**AIM OF THE TASK**
Omit the pictures. Transcribe exactly the lines below, from the one with "This screenshot has height=400, width=774." up to and including the last.

**DATA FOR PROCESSING**
######
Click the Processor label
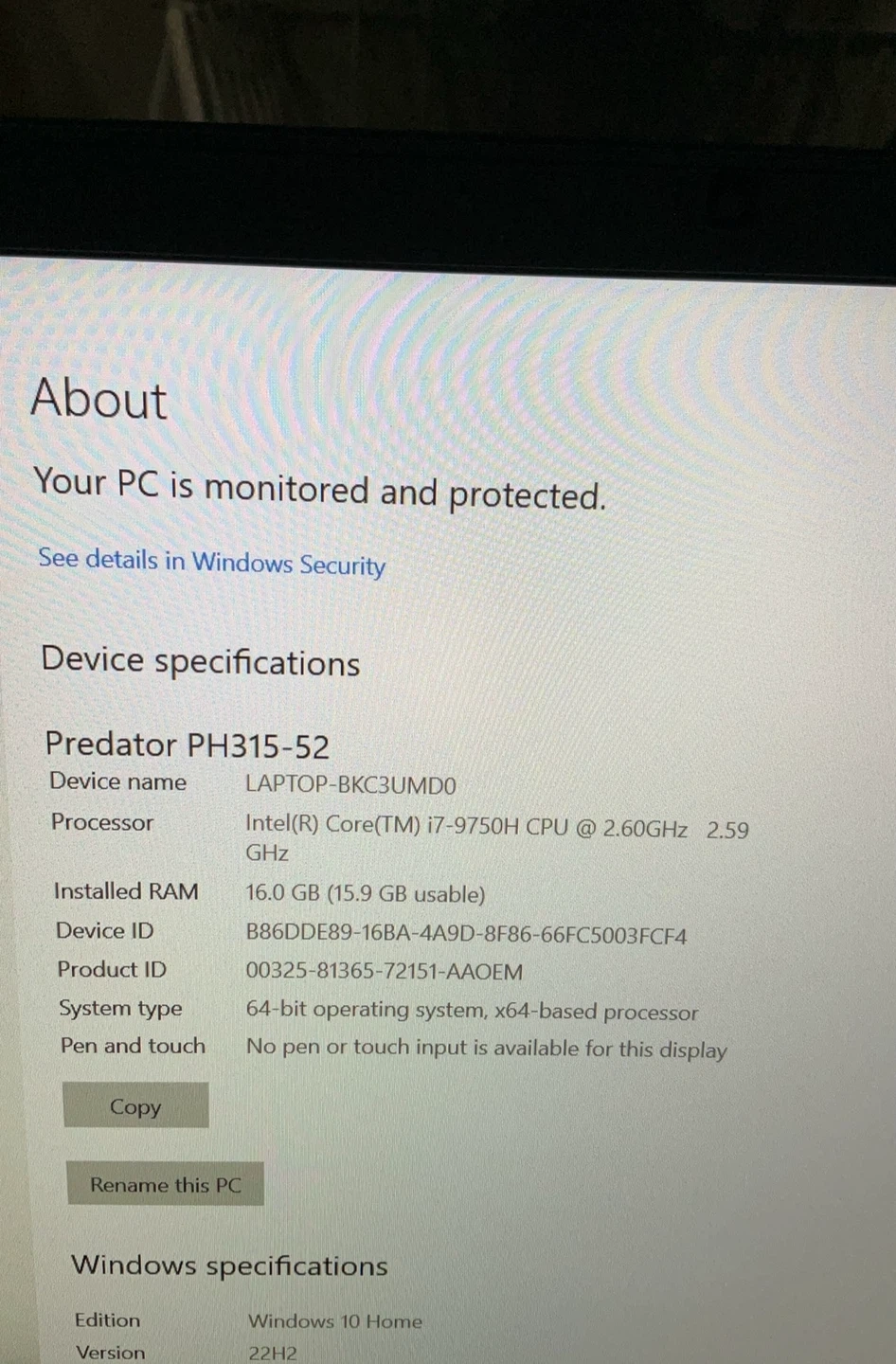Image resolution: width=896 pixels, height=1364 pixels. (x=102, y=822)
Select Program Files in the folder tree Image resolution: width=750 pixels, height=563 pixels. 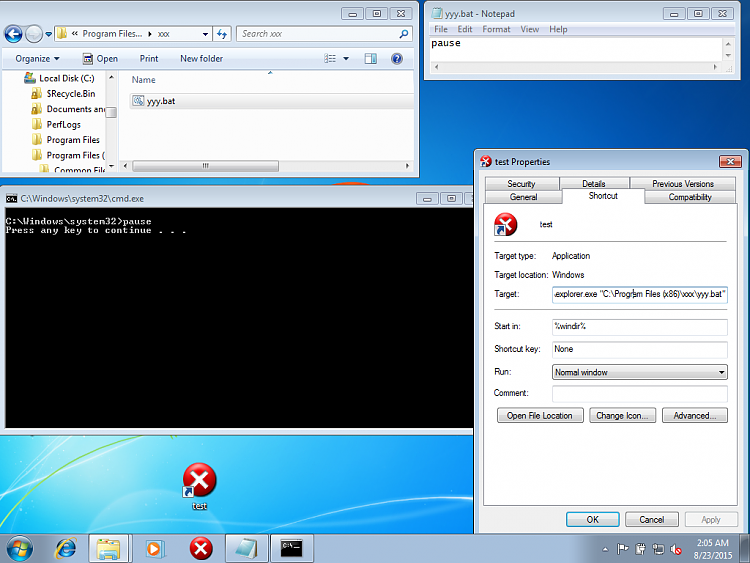pyautogui.click(x=72, y=140)
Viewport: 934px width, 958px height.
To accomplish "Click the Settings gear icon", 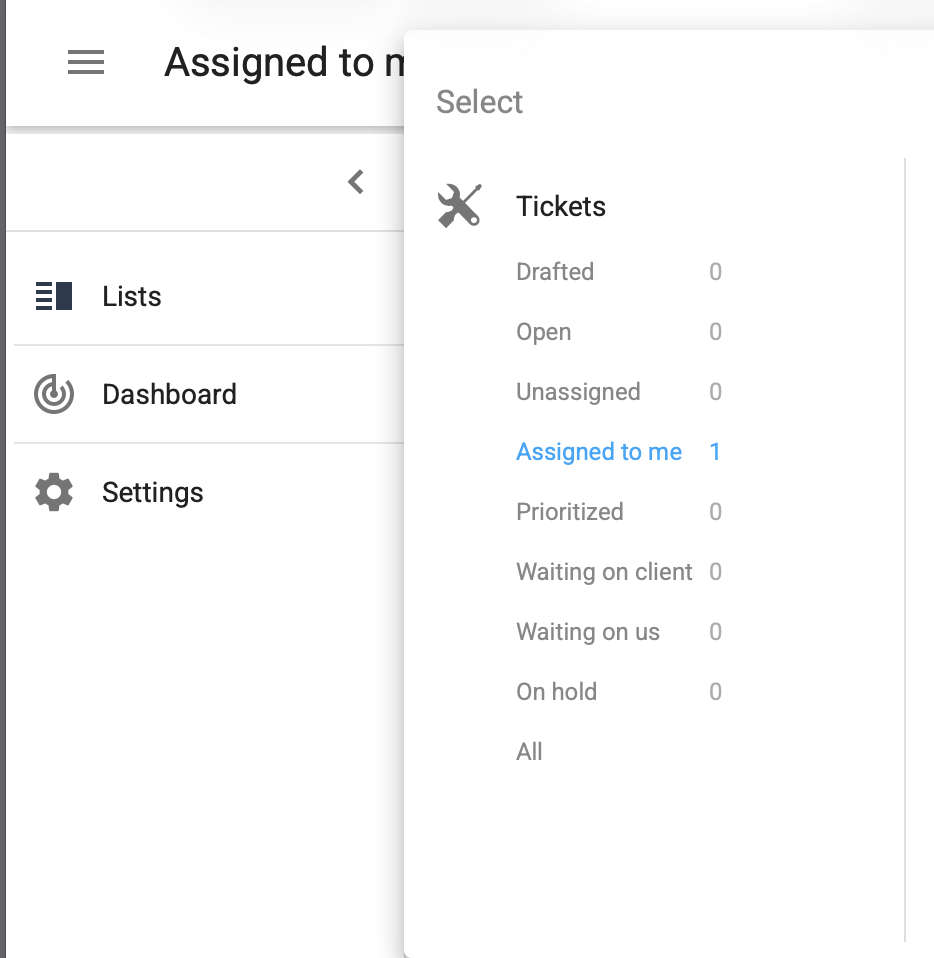I will (x=54, y=492).
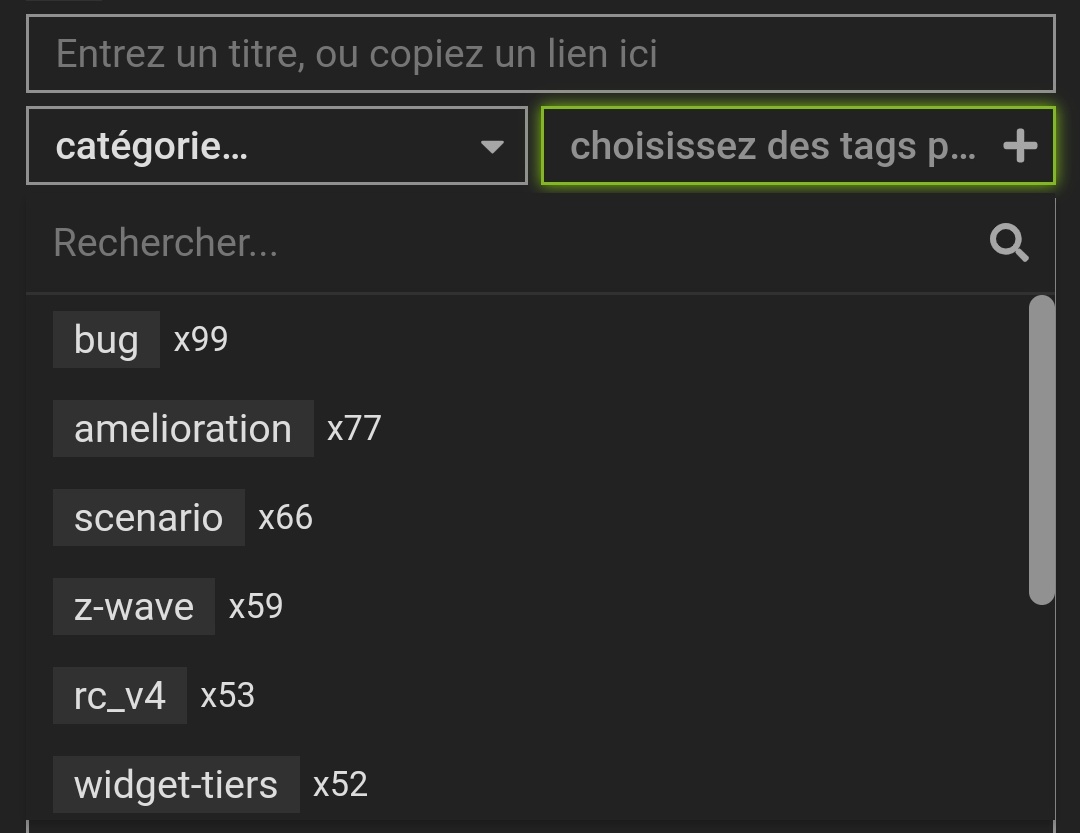Click the x59 count beside z-wave
This screenshot has height=833, width=1080.
click(x=256, y=606)
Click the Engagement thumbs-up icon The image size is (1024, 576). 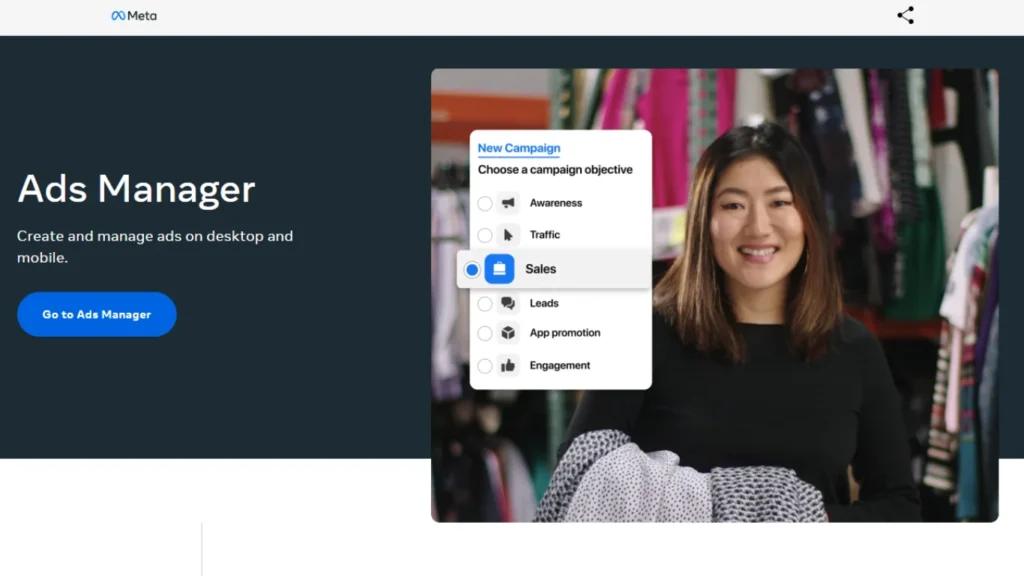coord(508,365)
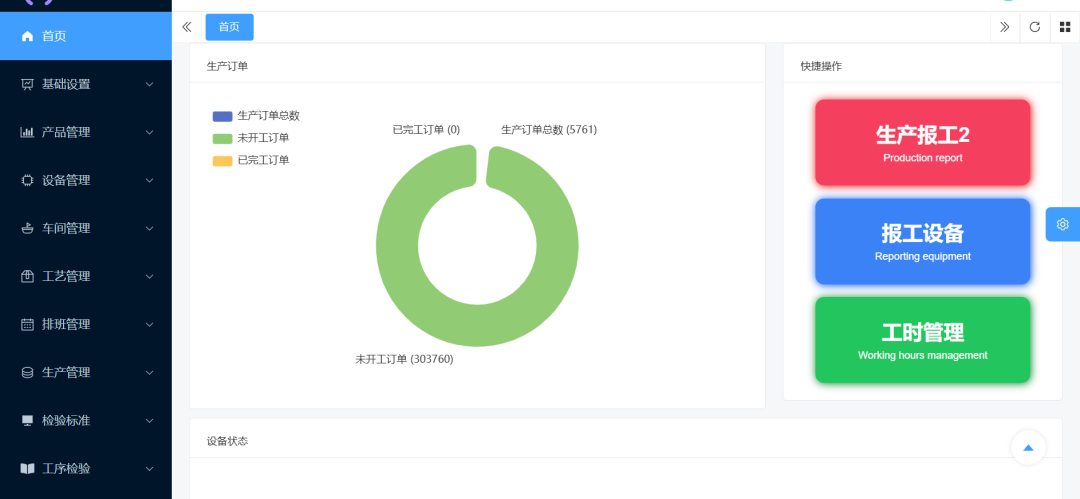This screenshot has height=499, width=1080.
Task: Click the refresh icon in tab bar
Action: point(1035,27)
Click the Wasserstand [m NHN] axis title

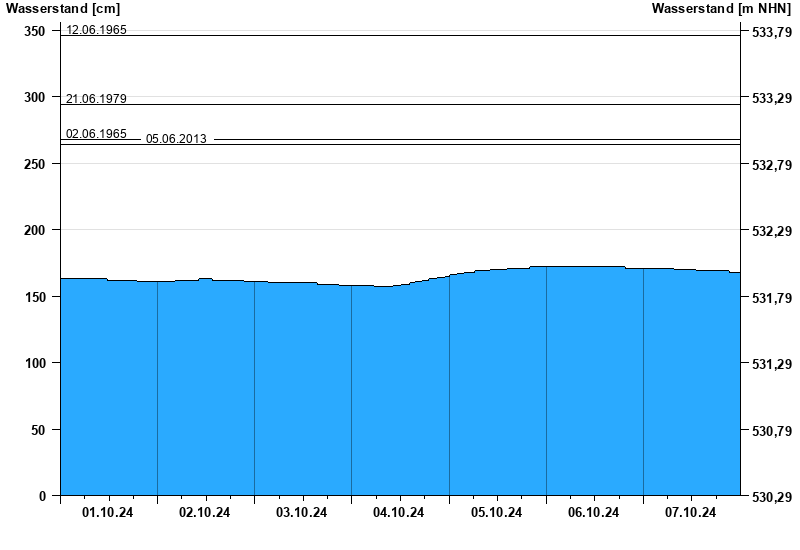pos(721,9)
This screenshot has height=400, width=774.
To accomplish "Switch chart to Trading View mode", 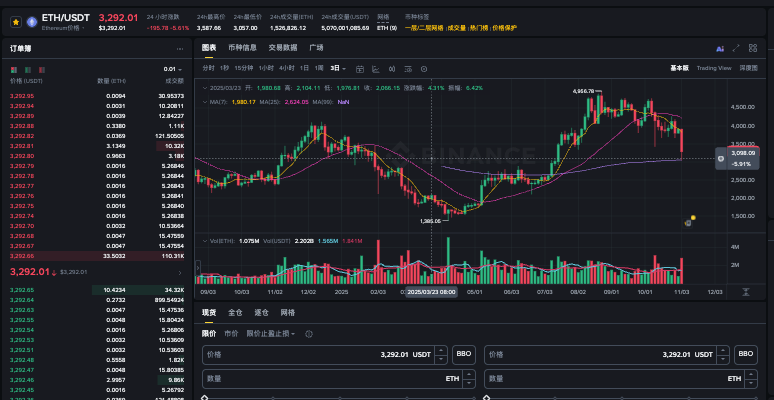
######
**EXPECTED ANSWER**
This screenshot has height=400, width=774.
To accomplish "Switch chart to Trading View mode", 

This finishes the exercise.